Beat in additional butter and Parmesan to taste — about 1 tablespoon butter and 1/4 cup grated Parmesan. Cover and set aside.
For the Cioppino:
1 cup chopped onion
2 cloves garlic, minced
1/2 green pepper, cut into 1/2″ dice
3 tbsp. olive oil
1/2 tsp. salt
1/4 tsp. black pepper
1/4 tsp. red pepper flakes
1/4 tsp. thyme
1/2 cup dry white or rose wine
1 cup seafood stock
1 16-oz. can crushed tomatoes
1 6-oz. fillet firm white fish such as mahi mahi
12 large shrimp, peeled
1/2 to 1 lb. mussels, scrubbed
Sauté the onion, garlic and green pepper in the olive oil in a soup pot until the onion is translucent. Stir in salt, pepper, pepper flakes and thyme. Add wine and boil for 1 minute. Stir in seafood stock and crushed tomatoes and simmer uncovered for about 20 minutes.
Cut fish fillet in three pieces and gently lower into soup. Cover and simmer 5 minutes for a 1-inch-thick piece of fish. While fish cooks, begin to rewarm polenta over low heat. Add shrimp and mussels to the soup, cover and simmer just until mussels open, 2 to 3 minutes. Shrimp should be barely cooked through. They will finish cooking off the heat.
Beat warmed polenta with a whisk or smooth out with a potato masher. Spoon into large shallow soup bowls. Ladle broth and seafood over polenta. Serve with sourdough bread. Makes 3 servings.
GUT CHECK
What I cooked last week:
Grilled beef ribs seasoned with chopped garlic; grilled strip steaks, fried beef and poblano peppers in olive oil, baked sweet potatoes; cioppino with shrimp, mussels and mahi-mahi over cheesy polenta.
What I ate in/from restaurants:
Grilled chicken and melted Swiss on a toasted bun at Old Dixie Cafe in Hobe Sound, Fla.; Smoked beef brisket, yellow rice and red beans, fried cabbage and onions, coleslaw from JR’s B-B-Q in Indiantown, Fla.; chicken stir fry, custard tart, marinated cucumbers, one bacon-wrapped shrimp, cantaloupe, grapes, and a sugared fried dough puff at King House Buffet in Okeechobee; scrambled eggs, bacon, half a pancake with strawberry jam and coffee at Glady’s in Okeechobee; a fabulous smoke-grilled 1/2 chicken, green beans with bacon and coleslaw at a festival in Moore Haven, Fla.; tortilla chips, green salsa, a pork tamale and a shredded beef burrito (bites of each; blah) at Monita’s Mexican Grill in Okeechobee.
THE MAILBAG
From Dan:
I made your Pork and White Bean Stew last weekend and it is another “Jane Snow Hall of Fame” recipe.
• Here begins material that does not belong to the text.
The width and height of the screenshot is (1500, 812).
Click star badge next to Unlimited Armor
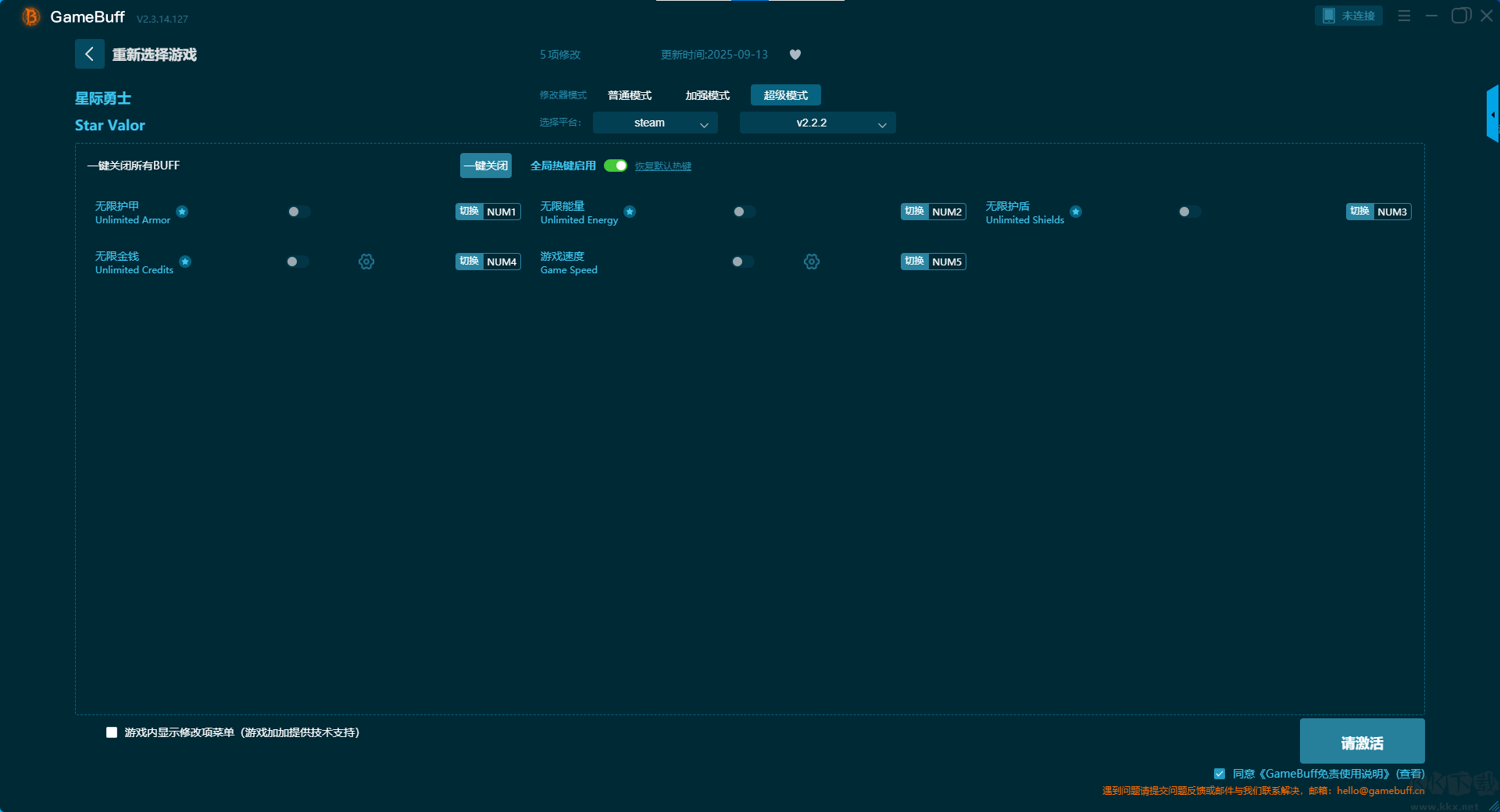click(x=182, y=212)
It was paired with Southern Living’s Buttermilk Drop Biscuits (with whole grain mustard) for a great comfort food meal on a cold weekend.
To post your recipe on my Pinterest board, I copied and pasted it from the newsletter email into a Publisher document, did a little graphics editing and saved it as a jpeg using the snip it tool. Easy to upload the jpeg to Pinterest.
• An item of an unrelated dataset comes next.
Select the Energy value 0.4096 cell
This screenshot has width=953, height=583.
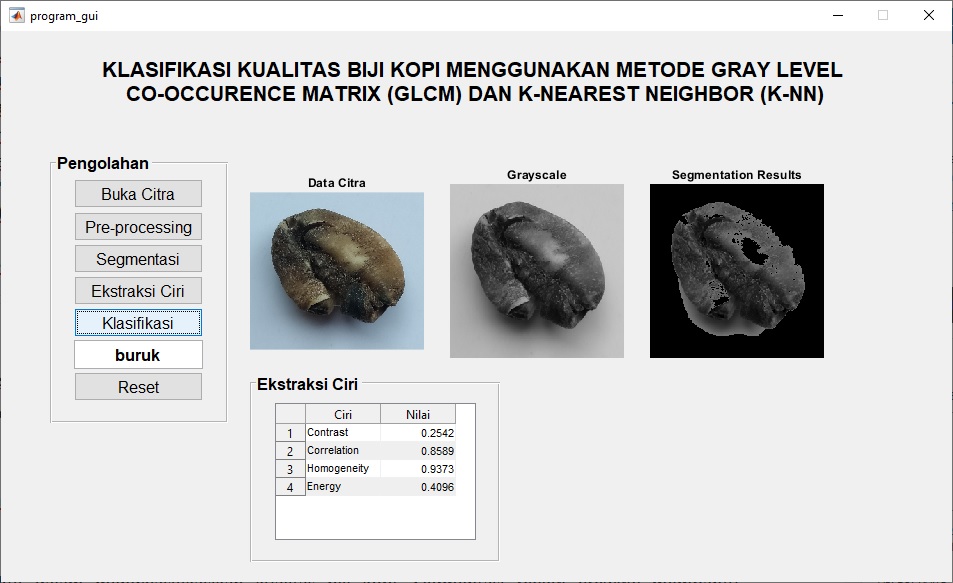tap(417, 487)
Thanks for the great recipe!
Dear Dan:
And thank you for the info on posting my recipes to Pinterest. Those who are computer-savvy enough to follow your instructions are encouraged to do so. Spread the word!
From Marge:
I use gmail, and it is possible to highlight, copy and paste into a word document I just tried it again and it works, so no need to go to your blog site.
Dear Marge:
Sorry for the bad info in last week’s newsletter. Thanks to you, I finally figured out how to highlight and paste from gmail on my MacBook. Thanks.
From Sherrie W.:
For many years I have used anasazi beans in various stew recipes because I like the crispy/crunchy character of the beans even after soaking them overnight and cooking them. But I have had a hard time finding them in recent years. This year I ordered them online. However, when I cooked them I was very disappointed because they were mushy.
Do you have any suggestions for a substitute for anasazi beans that have a crunchy texture after cooking?
Dear Sherrie:
I think adzuki beans, which my husband buys in Asian stores, are firmer than most. Any other suggestions?